Your task: Would you return every line of the listing below that has "heading" in it?
————————
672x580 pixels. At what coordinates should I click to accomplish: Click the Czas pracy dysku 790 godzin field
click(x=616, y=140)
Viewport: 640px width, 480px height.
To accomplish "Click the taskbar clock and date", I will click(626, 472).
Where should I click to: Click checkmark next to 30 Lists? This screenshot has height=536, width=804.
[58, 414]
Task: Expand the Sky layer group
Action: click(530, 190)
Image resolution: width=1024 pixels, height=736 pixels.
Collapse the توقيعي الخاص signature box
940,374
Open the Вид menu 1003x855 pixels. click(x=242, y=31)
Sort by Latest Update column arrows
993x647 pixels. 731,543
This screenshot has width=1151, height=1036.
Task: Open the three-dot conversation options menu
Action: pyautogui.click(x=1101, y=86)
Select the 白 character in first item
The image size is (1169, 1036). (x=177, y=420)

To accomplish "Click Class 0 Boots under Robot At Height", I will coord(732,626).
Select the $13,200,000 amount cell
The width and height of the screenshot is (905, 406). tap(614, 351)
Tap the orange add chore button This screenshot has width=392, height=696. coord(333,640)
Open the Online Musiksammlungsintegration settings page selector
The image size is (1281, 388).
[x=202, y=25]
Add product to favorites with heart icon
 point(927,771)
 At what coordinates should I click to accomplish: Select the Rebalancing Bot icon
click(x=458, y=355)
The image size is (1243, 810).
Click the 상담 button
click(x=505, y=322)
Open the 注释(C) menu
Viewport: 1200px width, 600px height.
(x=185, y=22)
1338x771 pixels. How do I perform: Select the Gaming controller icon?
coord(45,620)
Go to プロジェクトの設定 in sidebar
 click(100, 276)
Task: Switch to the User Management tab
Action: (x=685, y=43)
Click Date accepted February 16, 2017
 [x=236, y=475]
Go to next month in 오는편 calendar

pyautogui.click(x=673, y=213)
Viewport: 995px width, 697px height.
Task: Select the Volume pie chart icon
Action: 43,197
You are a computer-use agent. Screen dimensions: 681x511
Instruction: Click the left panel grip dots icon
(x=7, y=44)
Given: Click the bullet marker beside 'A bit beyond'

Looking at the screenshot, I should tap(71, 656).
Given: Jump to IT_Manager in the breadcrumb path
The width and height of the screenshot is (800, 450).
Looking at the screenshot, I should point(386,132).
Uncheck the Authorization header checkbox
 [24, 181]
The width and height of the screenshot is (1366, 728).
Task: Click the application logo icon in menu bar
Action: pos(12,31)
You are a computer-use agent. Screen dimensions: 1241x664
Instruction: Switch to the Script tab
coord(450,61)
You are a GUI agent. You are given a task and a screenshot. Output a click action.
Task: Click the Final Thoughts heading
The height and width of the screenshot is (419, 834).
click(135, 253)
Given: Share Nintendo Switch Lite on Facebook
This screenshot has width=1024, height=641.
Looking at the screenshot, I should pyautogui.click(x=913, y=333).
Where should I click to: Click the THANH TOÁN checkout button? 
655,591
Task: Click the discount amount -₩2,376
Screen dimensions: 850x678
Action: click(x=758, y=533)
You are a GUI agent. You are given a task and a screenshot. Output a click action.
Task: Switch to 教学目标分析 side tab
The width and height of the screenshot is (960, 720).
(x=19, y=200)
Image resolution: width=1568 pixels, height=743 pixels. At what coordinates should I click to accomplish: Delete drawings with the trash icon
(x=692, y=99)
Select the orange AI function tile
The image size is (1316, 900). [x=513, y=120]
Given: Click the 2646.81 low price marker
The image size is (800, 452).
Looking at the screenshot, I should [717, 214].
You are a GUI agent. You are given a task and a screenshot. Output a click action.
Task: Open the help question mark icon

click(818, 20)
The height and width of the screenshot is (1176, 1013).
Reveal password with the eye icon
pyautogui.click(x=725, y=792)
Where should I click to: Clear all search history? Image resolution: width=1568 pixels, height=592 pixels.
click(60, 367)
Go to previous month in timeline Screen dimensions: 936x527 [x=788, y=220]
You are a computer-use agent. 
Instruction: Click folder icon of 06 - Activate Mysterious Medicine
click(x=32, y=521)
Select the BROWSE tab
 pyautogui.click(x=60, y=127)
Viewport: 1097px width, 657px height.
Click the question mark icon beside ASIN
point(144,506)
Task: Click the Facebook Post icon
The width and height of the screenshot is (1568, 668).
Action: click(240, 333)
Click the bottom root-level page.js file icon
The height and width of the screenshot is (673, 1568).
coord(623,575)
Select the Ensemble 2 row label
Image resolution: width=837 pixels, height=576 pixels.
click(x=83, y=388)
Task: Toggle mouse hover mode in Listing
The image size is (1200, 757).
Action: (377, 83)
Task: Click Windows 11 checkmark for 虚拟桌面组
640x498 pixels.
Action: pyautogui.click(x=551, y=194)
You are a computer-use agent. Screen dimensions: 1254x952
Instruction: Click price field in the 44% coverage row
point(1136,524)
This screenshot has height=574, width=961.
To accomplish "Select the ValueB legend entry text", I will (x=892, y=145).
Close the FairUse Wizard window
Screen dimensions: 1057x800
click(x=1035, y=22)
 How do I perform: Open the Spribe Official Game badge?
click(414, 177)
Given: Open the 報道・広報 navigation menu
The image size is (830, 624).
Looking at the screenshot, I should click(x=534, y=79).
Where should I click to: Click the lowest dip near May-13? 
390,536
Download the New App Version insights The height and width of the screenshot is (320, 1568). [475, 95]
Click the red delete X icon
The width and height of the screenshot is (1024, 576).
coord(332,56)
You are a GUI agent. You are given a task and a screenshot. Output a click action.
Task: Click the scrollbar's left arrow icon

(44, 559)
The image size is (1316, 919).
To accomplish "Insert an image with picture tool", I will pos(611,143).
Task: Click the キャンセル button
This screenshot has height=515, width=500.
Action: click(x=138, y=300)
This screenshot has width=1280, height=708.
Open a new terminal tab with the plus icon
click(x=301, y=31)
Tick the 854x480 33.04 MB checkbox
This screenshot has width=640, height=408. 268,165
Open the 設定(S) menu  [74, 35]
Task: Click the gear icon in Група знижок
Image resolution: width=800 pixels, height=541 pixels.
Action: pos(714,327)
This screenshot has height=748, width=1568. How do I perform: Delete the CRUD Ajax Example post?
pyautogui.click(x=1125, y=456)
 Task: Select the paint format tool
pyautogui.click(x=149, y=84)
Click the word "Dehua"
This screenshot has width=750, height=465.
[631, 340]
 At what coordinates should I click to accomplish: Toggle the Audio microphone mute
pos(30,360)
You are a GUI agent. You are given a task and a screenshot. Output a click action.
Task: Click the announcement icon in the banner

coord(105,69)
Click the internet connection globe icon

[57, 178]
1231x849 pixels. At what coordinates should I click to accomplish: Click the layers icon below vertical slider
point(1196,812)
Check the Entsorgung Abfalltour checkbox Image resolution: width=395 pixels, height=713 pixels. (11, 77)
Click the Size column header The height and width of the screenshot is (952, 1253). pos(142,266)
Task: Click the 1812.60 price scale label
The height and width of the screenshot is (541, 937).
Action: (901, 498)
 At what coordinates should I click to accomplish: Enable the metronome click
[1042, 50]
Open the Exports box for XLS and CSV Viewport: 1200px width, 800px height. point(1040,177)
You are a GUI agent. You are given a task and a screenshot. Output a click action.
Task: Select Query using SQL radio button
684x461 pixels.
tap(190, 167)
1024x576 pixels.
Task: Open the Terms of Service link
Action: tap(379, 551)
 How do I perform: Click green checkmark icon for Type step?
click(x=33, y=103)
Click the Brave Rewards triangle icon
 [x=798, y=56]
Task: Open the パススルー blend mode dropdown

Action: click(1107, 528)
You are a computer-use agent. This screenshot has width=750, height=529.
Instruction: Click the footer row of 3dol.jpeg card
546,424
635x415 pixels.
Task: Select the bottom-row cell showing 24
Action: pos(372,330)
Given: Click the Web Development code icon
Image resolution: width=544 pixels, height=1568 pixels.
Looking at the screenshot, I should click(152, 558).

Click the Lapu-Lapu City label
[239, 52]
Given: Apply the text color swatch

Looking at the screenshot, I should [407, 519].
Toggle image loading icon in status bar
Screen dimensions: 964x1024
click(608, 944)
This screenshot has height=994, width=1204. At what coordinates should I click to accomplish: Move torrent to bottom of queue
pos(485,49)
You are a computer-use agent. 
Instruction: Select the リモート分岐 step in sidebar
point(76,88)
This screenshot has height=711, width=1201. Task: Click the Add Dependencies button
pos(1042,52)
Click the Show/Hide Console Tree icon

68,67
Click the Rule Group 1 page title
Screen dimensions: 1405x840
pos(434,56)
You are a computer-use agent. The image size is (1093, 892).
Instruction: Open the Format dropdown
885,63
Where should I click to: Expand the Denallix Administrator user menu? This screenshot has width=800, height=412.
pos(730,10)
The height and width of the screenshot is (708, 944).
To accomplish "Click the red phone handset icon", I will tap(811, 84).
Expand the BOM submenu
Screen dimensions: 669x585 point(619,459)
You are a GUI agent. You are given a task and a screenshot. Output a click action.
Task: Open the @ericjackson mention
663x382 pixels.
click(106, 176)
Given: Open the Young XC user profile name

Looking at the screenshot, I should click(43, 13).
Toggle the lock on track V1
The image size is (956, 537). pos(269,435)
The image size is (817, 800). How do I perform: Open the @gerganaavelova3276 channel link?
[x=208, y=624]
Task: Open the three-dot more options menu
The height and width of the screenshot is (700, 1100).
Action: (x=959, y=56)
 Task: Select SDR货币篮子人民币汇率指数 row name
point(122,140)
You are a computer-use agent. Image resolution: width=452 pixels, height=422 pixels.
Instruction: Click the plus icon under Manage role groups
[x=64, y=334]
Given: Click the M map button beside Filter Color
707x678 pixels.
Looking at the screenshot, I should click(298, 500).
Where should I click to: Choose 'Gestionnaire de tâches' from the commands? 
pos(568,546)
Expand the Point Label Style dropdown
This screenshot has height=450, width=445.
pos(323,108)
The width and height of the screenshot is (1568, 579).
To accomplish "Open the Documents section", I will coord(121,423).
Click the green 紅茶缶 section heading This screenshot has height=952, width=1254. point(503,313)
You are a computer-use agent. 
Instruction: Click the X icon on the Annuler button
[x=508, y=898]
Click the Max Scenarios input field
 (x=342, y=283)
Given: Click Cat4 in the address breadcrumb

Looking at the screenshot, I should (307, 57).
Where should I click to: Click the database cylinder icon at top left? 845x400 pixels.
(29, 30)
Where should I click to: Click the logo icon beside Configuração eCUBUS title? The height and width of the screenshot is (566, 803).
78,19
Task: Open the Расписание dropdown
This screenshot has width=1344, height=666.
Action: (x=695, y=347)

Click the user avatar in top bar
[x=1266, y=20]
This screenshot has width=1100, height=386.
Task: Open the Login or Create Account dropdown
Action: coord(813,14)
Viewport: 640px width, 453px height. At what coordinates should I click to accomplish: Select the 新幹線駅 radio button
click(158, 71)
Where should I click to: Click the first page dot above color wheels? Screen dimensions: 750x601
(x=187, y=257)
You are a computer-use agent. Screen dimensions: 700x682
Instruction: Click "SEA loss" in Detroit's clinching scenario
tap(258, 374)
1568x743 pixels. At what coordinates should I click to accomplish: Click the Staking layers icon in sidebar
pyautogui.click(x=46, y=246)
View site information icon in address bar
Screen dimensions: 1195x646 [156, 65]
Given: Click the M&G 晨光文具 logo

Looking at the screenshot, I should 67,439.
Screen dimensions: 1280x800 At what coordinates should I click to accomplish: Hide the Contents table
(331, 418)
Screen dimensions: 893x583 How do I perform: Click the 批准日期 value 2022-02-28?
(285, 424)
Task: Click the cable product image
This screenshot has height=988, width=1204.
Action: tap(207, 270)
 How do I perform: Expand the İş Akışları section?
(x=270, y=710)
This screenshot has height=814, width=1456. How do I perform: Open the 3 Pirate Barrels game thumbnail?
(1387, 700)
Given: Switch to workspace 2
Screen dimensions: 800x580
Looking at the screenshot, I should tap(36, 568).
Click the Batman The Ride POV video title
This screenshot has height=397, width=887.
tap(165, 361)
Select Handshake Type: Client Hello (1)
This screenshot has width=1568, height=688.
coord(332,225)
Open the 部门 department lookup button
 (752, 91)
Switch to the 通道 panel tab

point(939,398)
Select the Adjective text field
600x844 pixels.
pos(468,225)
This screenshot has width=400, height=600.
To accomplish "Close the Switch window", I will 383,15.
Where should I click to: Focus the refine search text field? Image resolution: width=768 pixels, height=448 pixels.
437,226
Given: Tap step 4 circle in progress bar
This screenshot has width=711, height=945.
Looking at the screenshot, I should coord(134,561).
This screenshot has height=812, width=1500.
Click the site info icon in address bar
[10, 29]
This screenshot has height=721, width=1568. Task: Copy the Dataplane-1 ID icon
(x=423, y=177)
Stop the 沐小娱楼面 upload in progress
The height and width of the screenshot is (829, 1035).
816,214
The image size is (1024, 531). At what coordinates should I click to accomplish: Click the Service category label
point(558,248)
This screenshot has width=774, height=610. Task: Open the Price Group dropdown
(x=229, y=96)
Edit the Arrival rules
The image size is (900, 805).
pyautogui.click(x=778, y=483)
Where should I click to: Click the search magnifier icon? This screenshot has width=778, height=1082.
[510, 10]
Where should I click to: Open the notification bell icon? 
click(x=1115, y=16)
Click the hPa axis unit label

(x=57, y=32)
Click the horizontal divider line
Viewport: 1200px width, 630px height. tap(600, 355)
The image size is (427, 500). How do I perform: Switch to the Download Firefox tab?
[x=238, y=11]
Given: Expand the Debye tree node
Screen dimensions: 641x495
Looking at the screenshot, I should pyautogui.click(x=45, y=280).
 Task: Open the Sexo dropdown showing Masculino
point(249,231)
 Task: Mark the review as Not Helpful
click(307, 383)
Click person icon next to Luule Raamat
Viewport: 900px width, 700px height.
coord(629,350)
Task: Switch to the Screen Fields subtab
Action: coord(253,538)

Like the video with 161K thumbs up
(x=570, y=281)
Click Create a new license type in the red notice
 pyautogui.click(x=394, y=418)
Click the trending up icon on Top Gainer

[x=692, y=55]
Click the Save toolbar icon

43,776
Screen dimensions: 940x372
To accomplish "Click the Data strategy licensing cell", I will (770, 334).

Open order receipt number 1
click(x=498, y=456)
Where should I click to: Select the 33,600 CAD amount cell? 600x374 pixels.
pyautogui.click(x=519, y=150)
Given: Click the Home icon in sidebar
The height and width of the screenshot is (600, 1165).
————————
Solution:
Task: Click the Final Thoughts heading
Click the green 紅茶缶 section heading This screenshot has height=952, width=1254. point(503,313)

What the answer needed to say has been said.